━━━ The records ━━━
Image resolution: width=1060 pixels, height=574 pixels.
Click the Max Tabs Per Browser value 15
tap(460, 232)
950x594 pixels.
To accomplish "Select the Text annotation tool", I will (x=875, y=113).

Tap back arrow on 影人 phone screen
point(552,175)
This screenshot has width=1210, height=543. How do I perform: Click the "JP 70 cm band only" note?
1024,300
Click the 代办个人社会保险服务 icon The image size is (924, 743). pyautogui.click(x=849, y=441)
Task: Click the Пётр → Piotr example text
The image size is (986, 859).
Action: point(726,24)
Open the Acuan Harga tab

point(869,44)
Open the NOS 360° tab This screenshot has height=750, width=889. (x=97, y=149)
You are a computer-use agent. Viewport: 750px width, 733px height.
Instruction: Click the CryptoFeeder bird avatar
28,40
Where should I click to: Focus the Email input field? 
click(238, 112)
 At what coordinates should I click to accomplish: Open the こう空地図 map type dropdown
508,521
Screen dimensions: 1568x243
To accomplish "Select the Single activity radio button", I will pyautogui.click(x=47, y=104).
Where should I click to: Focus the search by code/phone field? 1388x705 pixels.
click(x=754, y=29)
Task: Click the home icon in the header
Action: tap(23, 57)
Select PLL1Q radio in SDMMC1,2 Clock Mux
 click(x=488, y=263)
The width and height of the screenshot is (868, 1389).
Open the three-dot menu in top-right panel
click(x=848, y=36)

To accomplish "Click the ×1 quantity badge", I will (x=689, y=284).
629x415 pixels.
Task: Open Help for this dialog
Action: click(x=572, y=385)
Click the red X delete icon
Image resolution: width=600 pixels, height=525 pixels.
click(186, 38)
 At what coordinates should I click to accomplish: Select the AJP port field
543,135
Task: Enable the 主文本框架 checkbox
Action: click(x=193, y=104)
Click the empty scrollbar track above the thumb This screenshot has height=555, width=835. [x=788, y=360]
━━━
# Exercise
Select all lines with the word "pyautogui" from the entries above.

# Final answer
Click the 代办个人社会保险服务 icon The image size is (924, 743). pyautogui.click(x=849, y=441)
To accomplish "Select the Single activity radio button", I will pyautogui.click(x=47, y=104).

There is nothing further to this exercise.